■ SET EXERCISE: Lay out the items from the start through the line that contains "click(818, 184)" as a JSON list of strings, one string per line, with blank lines and pictures omitted.

■ INFORMATION PROVIDED:
- - - - - - -

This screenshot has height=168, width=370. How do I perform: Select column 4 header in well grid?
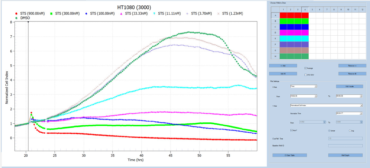click(305, 9)
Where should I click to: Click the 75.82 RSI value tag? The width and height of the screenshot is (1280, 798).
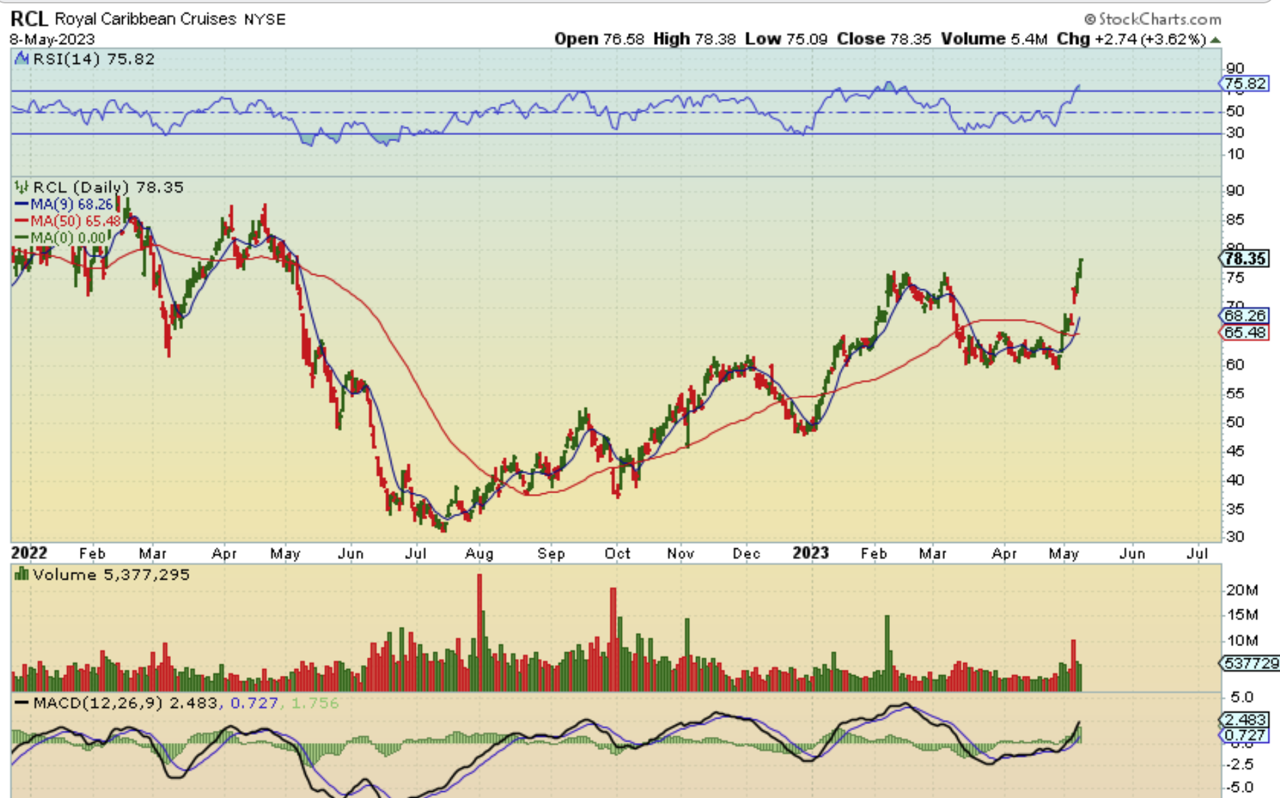click(x=1244, y=83)
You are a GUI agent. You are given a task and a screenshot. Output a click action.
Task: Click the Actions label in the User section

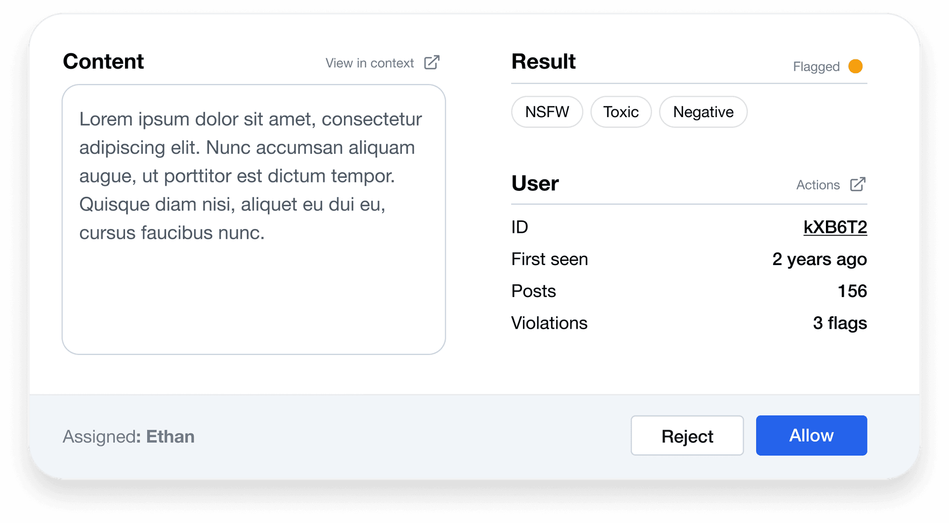click(818, 184)
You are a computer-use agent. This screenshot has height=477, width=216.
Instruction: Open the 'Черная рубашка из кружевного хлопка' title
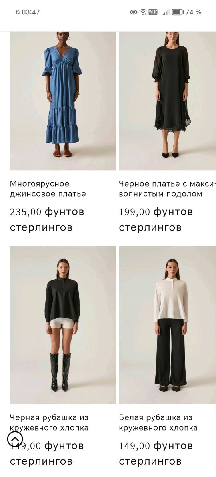(49, 423)
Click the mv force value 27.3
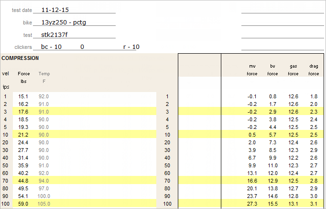The width and height of the screenshot is (326, 209). click(252, 204)
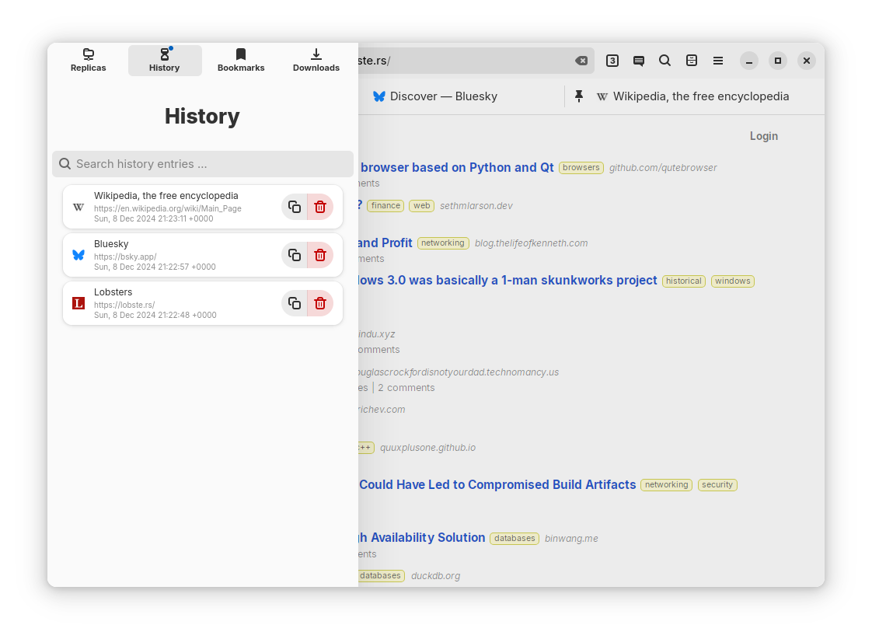Open the messages speech bubble icon
Screen dimensions: 872x639
click(639, 61)
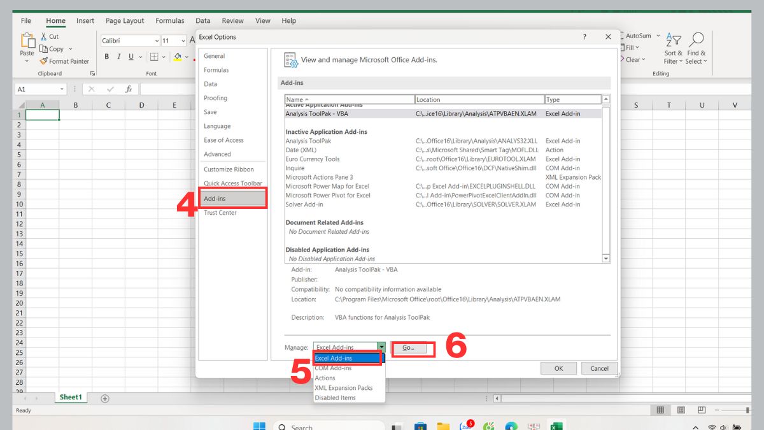Toggle Bold formatting
The image size is (764, 430).
[x=106, y=57]
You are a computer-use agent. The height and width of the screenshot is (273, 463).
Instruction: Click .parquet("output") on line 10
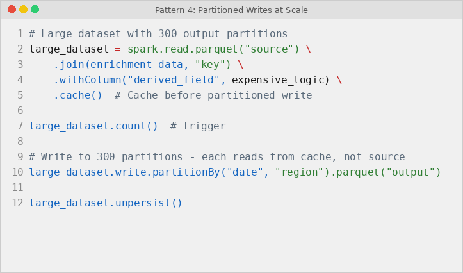[386, 172]
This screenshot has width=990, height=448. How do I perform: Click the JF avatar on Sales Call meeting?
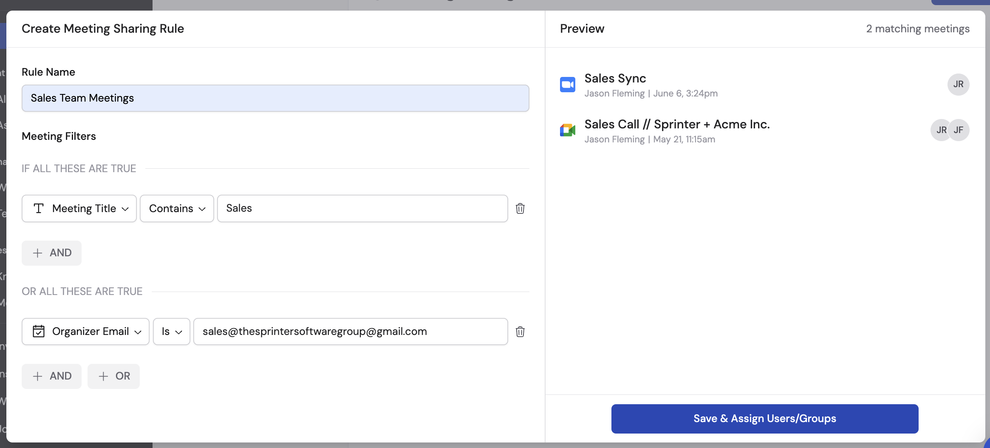958,130
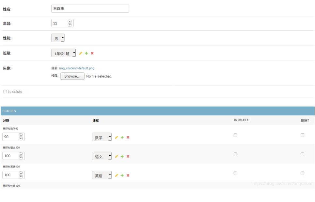Screen dimensions: 315x202
Task: Add a course beside the 英语 dropdown
Action: 122,175
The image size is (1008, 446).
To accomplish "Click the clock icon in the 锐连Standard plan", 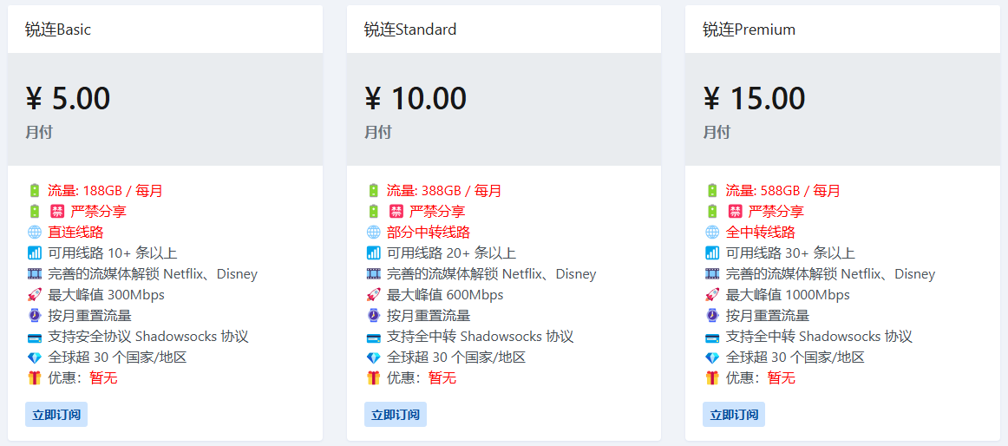I will (374, 316).
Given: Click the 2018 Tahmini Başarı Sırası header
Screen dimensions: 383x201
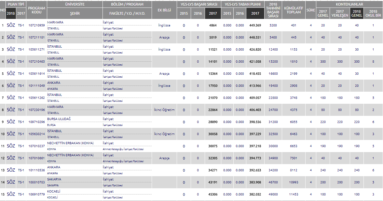Looking at the screenshot, I should [x=273, y=10].
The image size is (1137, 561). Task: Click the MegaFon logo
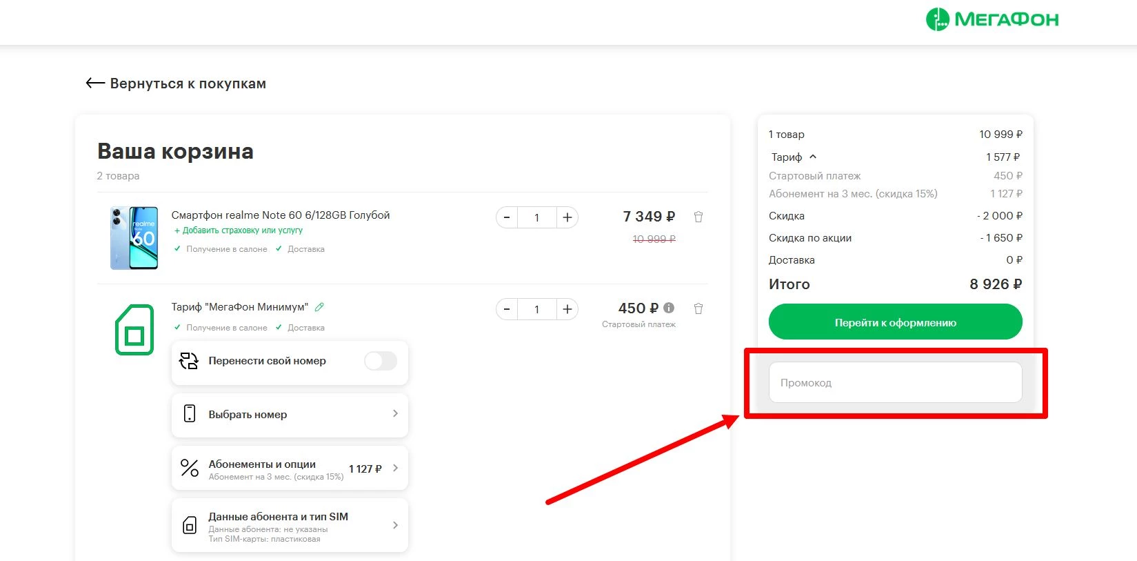pyautogui.click(x=992, y=19)
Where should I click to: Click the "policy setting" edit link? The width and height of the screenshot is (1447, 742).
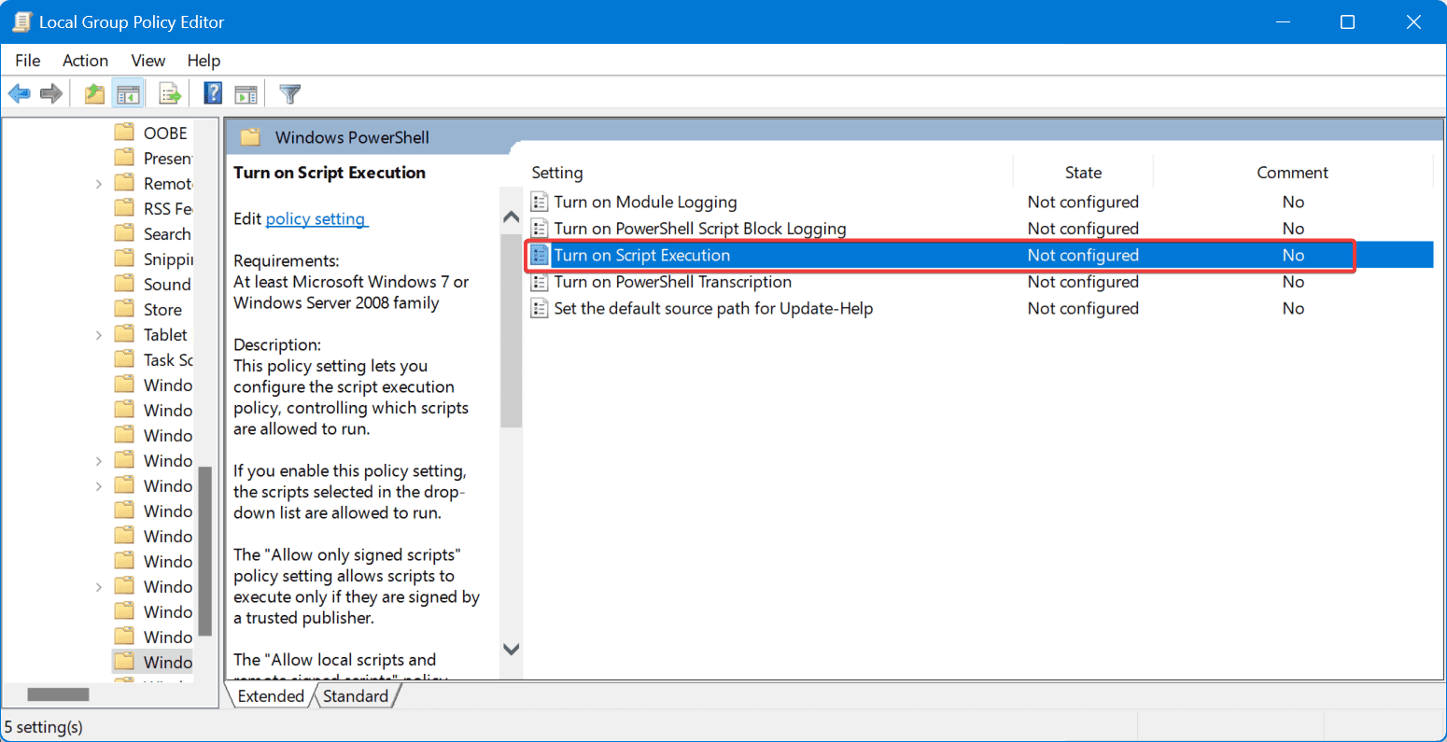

- - - - - - -

■ FINAL ANSWER:
[
  "This screenshot has height=168, width=370. How do I perform: Select column 4 header in well grid?",
  "click(305, 9)",
  "Where should I click to: Click the 75.82 RSI value tag? The width and height of the screenshot is (1280, 798).",
  "click(x=1244, y=83)",
  "You are a GUI agent. You are given a task and a screenshot. Output a click action.",
  "Task: Click the Actions label in the User section",
  "click(818, 184)"
]